A bit off topic but has anybody got Canon Connect to work reliably? I've tried but it's just too flakey and I find myself swearing loudly at an iPad and frightening passersby instead of taking photos. I'll admit I'm not the most tech savvy--I'm a photographer, not an IT department. I really wish I could just plug into an iPad with a cable.

Yes. A cranky old man--no denying it.


----------



## LDS (Mar 24, 2020)

Some observation about the service:

image.canon will have to funnel all people images using the service. It can become a bottleneck if not properly sized. It will depend on how many users will actually use the service. While it may not need much storage, bandwidth and response times will matter.
Privacy issues. Well, if your uploading to Google and even Adobe probably this doesn't matter you. But if you're uploading to download on a computer of yours, read the privacy policies. There's a lot about profiling users through images data and metadata - some of which IMHO may not be even GDPR compliant.


----------



## magarity (Mar 28, 2020)

Aaron D said:


> A bit off topic but has anybody got Canon Connect to work reliably? I've tried but it's just too flakey and I find myself swearing loudly at an iPad and frightening passersby instead of taking photos.
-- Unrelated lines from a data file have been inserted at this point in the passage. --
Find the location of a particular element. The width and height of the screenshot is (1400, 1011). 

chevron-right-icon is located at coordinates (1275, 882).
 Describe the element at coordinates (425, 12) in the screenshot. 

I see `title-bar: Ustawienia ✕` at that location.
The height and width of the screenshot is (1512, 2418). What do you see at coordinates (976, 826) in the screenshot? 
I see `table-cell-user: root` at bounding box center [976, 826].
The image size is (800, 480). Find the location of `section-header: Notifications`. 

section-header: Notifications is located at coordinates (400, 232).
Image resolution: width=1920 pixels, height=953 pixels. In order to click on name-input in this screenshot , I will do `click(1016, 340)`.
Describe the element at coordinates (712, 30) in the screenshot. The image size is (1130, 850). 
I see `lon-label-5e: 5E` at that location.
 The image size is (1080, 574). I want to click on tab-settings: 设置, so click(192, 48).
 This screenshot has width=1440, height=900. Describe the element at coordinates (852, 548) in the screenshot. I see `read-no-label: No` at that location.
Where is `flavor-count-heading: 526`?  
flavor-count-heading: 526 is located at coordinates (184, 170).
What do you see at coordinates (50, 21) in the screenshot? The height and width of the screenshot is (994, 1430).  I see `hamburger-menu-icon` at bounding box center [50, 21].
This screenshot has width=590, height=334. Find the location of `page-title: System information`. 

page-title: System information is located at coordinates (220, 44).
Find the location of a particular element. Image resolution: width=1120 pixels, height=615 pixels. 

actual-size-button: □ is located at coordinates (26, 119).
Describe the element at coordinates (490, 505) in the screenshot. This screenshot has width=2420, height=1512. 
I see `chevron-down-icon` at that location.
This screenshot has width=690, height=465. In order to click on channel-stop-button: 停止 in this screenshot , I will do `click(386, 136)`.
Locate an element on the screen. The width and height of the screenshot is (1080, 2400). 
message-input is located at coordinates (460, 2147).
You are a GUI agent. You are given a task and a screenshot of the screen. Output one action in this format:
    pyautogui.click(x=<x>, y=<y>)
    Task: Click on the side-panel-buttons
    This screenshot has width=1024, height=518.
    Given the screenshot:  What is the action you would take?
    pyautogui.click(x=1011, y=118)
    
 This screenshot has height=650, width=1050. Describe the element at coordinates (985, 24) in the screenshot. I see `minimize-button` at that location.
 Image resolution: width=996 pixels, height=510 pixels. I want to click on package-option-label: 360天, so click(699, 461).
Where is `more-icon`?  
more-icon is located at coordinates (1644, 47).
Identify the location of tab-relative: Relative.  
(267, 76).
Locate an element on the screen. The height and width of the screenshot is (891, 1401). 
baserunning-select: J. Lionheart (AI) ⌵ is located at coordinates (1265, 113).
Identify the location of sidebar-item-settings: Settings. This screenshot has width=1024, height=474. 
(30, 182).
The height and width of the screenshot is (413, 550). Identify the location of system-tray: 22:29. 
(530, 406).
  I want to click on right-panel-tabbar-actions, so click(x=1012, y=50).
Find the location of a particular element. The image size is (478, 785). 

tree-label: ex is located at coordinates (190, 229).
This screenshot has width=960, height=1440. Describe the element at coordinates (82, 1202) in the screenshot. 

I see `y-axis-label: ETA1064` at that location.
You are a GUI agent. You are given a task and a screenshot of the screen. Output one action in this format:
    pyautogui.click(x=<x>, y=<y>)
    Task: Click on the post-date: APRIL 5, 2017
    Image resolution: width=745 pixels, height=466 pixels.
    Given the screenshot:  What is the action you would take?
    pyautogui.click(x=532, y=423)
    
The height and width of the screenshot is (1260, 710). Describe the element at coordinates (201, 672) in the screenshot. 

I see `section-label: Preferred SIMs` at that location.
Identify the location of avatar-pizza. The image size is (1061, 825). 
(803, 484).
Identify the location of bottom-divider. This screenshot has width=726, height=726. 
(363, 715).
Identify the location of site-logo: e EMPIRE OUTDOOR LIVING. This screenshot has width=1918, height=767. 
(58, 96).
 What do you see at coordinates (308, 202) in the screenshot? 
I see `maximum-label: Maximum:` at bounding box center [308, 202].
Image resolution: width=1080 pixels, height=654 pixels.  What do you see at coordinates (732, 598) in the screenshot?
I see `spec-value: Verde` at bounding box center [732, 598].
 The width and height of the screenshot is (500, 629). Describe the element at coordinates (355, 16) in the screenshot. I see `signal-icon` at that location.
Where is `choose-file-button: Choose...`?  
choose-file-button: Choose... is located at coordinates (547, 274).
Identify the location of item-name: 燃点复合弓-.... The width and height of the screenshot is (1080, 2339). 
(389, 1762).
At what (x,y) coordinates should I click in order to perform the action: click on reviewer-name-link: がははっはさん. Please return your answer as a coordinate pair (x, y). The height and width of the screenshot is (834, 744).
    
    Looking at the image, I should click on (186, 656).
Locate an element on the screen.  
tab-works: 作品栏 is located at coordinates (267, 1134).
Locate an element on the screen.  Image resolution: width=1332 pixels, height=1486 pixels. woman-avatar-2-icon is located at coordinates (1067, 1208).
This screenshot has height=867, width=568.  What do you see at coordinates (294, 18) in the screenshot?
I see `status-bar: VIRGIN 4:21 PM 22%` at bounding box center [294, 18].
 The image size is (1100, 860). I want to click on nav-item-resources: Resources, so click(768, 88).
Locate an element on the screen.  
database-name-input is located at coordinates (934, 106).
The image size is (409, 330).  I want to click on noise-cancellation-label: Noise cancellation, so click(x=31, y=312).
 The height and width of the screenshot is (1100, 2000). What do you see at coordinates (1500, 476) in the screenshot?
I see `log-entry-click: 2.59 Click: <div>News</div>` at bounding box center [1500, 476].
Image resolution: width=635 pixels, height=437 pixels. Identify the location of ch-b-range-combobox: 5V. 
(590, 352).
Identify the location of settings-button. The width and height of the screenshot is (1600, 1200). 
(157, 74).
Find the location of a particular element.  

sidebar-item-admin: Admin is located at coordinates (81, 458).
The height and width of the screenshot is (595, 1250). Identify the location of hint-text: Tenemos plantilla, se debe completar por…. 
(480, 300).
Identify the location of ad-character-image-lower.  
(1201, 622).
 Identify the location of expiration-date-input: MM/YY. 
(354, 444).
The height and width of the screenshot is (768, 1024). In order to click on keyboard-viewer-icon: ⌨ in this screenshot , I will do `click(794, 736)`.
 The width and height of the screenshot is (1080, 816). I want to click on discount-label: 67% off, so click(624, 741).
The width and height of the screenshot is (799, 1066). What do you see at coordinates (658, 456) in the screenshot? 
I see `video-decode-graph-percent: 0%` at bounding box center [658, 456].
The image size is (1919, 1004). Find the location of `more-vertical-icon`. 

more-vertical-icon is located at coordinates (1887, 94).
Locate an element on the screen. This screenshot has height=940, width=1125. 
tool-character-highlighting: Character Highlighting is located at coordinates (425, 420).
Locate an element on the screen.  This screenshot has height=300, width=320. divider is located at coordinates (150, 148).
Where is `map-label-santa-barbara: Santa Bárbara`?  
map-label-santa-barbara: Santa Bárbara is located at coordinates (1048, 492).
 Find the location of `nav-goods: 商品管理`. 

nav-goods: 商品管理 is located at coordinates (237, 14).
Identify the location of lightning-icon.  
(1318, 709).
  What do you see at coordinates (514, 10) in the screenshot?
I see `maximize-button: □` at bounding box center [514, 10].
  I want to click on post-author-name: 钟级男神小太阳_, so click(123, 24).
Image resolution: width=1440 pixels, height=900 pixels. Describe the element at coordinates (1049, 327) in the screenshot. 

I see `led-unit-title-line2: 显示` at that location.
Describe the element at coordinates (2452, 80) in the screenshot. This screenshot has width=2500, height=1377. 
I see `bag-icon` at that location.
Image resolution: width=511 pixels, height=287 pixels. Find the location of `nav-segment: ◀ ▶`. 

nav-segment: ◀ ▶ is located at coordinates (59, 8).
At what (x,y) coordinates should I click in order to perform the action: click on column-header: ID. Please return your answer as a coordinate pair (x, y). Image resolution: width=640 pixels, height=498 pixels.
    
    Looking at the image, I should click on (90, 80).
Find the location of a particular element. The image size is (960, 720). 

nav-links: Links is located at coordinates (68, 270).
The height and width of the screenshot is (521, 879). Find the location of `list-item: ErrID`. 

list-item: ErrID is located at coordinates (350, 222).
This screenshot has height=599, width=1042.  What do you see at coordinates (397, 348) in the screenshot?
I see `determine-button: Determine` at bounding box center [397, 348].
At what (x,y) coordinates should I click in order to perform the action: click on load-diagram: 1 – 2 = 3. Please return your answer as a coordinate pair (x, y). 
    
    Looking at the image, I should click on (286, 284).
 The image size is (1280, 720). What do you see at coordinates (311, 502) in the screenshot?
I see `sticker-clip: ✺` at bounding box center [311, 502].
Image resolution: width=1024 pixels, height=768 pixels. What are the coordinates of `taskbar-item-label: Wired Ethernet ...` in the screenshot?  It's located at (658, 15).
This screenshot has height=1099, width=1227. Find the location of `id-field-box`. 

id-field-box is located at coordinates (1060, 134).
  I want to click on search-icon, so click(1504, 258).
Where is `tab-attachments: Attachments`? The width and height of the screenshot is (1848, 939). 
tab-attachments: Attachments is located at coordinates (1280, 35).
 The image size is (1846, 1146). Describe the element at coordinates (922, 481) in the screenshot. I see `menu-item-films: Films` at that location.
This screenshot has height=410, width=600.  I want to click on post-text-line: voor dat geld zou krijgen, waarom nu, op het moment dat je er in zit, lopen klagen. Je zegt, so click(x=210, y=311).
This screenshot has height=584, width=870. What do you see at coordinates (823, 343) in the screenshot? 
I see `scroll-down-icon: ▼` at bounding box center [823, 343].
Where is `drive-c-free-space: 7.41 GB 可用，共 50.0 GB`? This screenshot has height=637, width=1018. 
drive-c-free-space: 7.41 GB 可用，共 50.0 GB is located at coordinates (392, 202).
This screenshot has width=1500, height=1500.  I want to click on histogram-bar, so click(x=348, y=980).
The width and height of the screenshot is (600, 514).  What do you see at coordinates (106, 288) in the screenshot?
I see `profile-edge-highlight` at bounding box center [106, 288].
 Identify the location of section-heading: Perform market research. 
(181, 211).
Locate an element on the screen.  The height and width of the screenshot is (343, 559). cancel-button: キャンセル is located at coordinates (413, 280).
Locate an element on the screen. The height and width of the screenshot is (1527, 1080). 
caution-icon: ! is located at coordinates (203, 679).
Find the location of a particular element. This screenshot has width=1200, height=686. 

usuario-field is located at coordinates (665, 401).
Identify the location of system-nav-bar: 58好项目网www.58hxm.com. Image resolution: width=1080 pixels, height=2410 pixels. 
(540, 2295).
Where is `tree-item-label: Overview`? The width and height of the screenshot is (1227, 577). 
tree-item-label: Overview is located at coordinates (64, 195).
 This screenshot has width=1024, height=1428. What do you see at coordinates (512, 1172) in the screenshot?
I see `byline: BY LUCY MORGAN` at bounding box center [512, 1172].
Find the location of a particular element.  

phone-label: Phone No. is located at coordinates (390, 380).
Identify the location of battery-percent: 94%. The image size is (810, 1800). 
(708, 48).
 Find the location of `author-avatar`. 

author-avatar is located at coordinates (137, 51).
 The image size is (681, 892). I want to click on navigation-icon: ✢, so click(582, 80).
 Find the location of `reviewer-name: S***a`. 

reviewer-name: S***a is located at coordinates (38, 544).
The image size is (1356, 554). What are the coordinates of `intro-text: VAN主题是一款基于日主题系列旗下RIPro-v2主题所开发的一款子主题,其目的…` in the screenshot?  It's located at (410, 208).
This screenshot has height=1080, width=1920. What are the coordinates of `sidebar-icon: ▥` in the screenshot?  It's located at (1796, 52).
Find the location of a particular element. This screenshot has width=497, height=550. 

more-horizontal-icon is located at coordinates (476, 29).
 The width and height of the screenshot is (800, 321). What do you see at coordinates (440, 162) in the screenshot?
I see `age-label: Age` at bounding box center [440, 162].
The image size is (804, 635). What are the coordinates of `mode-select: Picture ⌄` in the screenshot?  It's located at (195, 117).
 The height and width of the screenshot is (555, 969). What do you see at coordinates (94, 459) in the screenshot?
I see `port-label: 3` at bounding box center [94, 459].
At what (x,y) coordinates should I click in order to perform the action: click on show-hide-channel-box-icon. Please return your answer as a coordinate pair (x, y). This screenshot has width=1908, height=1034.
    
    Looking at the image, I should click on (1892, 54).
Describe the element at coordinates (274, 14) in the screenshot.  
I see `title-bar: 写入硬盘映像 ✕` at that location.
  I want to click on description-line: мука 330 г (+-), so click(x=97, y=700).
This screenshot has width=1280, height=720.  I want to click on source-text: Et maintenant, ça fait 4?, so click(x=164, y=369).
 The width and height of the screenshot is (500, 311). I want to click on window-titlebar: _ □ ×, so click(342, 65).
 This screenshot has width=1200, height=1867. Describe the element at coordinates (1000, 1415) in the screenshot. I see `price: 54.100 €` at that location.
With Android, yes. One thing I've noticed is that the Android device wants to switch networks to connect to the internet instead of the camera, which obviously does not provide internet service. So if there is another wifi around that the Android has in its list of known networks, it will often jump off the camera and Canon Connect stops working.
Maybe your iPad is doing similar?


----------



## Aaron D (Mar 28, 2020)

magarity said:


> Maybe your iPad is doing similar?



Not unlikely. And there's a good chance it's operator error--I haven't sat down with it pre-assignment to get my mind comfortably around what it all means. I need to...


----------



## cassijones (Apr 14, 2020)

This morning I've updated my cameras (70D and 6DmkII) to this new system 'image.canon' , with a new icon on connection menu, but when I try to connect on both cameras I've got an error (err 124 - SSL ceritfication). Does anyone had the same problem? Thanks!


----------